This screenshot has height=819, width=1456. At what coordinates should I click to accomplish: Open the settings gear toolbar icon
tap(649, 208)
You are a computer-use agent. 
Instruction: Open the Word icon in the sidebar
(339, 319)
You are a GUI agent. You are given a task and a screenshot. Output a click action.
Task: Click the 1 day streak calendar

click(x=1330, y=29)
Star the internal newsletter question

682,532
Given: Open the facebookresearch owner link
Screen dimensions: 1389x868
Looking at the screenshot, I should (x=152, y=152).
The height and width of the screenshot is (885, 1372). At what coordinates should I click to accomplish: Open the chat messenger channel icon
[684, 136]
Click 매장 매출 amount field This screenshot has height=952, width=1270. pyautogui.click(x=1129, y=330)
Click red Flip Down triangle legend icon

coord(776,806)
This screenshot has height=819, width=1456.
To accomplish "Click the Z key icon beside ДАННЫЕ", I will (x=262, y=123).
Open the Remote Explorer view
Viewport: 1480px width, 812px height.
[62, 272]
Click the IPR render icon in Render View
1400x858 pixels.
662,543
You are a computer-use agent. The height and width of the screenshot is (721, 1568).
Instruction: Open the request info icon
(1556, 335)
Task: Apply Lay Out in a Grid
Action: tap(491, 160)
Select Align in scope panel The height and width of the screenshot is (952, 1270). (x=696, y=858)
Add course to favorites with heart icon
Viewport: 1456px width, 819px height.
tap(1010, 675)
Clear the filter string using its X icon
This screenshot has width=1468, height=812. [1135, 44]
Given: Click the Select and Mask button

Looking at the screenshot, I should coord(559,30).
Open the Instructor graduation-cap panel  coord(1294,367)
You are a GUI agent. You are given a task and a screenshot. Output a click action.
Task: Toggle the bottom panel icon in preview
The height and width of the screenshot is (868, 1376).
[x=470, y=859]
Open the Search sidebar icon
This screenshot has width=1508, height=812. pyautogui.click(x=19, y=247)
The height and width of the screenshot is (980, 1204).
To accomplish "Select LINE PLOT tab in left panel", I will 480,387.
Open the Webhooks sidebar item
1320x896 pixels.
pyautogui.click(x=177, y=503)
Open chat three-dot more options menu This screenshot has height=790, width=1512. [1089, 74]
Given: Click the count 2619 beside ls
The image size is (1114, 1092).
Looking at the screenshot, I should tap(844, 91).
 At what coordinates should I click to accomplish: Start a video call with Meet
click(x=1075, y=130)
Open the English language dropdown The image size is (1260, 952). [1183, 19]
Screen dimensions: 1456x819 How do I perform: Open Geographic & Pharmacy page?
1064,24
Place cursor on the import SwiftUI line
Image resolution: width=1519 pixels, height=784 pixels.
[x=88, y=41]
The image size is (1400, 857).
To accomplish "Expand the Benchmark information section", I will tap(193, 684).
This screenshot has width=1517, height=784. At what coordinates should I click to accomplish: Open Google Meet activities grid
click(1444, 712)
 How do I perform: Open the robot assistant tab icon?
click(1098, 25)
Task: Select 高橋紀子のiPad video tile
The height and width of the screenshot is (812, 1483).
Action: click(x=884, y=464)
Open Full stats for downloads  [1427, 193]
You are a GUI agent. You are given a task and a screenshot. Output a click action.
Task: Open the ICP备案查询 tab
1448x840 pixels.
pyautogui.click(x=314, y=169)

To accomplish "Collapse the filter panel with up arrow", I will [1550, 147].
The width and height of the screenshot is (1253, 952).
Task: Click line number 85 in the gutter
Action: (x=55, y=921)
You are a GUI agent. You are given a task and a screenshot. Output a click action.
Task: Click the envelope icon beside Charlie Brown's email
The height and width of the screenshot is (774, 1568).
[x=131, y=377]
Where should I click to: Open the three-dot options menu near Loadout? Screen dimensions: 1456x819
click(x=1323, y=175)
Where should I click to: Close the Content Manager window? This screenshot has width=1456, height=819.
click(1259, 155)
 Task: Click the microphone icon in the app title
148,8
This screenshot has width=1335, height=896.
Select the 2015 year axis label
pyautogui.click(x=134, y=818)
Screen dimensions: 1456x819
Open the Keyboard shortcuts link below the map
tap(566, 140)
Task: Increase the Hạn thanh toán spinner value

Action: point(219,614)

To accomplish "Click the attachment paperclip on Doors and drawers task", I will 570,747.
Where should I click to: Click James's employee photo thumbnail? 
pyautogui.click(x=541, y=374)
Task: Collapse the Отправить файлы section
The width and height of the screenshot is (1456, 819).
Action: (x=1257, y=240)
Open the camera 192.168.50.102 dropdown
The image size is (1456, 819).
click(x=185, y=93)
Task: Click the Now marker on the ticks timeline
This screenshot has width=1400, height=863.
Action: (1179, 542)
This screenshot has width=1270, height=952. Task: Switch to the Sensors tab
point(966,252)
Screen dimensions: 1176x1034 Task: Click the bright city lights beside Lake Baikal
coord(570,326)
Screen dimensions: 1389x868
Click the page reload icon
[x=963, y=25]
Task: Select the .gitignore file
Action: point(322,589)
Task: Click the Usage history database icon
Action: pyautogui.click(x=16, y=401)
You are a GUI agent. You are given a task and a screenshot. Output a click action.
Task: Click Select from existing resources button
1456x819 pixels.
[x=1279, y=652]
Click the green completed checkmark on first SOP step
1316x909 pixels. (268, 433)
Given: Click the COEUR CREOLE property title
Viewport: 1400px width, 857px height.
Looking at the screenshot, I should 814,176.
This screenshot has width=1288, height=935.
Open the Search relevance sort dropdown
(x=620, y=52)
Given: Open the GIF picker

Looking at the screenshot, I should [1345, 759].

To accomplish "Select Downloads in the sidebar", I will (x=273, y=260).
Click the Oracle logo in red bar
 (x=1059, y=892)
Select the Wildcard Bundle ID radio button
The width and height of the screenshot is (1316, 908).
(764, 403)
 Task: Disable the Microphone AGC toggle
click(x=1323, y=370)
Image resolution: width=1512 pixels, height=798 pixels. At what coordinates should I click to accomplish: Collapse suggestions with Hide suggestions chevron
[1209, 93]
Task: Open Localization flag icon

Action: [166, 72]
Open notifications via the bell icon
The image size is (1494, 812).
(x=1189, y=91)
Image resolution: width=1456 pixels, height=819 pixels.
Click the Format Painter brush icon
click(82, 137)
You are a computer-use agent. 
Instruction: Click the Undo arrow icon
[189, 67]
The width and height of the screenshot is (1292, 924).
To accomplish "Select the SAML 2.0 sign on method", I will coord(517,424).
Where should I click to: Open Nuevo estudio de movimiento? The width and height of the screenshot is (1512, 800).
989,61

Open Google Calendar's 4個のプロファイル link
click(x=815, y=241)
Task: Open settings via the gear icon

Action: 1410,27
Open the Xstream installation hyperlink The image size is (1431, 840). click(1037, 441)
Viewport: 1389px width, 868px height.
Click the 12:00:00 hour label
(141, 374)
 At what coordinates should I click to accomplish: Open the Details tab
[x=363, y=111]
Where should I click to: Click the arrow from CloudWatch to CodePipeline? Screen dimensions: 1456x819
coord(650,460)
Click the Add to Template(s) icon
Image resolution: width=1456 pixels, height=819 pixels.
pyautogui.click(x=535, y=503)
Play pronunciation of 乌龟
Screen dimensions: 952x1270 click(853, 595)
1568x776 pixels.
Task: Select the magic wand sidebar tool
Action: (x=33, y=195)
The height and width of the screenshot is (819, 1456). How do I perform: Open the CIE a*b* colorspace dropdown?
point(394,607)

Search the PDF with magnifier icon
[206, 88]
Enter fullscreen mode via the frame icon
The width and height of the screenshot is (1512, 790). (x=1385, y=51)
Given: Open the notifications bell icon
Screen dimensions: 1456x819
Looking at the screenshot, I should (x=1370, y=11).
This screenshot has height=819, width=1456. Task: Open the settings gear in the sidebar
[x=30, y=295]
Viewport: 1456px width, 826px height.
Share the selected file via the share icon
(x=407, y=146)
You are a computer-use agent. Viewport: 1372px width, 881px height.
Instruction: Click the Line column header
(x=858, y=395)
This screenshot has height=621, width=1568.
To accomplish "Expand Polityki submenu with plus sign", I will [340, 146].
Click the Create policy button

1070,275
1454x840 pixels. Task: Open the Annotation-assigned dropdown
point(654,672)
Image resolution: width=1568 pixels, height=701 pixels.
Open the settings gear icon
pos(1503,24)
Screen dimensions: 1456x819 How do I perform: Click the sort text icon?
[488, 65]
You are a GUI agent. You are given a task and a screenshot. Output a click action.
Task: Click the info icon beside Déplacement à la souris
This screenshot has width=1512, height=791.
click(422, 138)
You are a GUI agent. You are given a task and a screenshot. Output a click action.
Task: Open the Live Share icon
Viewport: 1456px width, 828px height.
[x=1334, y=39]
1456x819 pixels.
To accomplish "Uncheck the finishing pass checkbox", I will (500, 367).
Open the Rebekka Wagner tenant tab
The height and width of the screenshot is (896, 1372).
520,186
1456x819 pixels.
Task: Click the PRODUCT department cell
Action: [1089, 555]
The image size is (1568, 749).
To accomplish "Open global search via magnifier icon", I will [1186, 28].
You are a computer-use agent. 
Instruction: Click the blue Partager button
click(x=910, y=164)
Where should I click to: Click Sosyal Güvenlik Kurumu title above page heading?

WHAT IS EXPECTED:
Give the number of lines in the material above where the word "Expand" appears, without any other words.

RESPONSE AREA:
2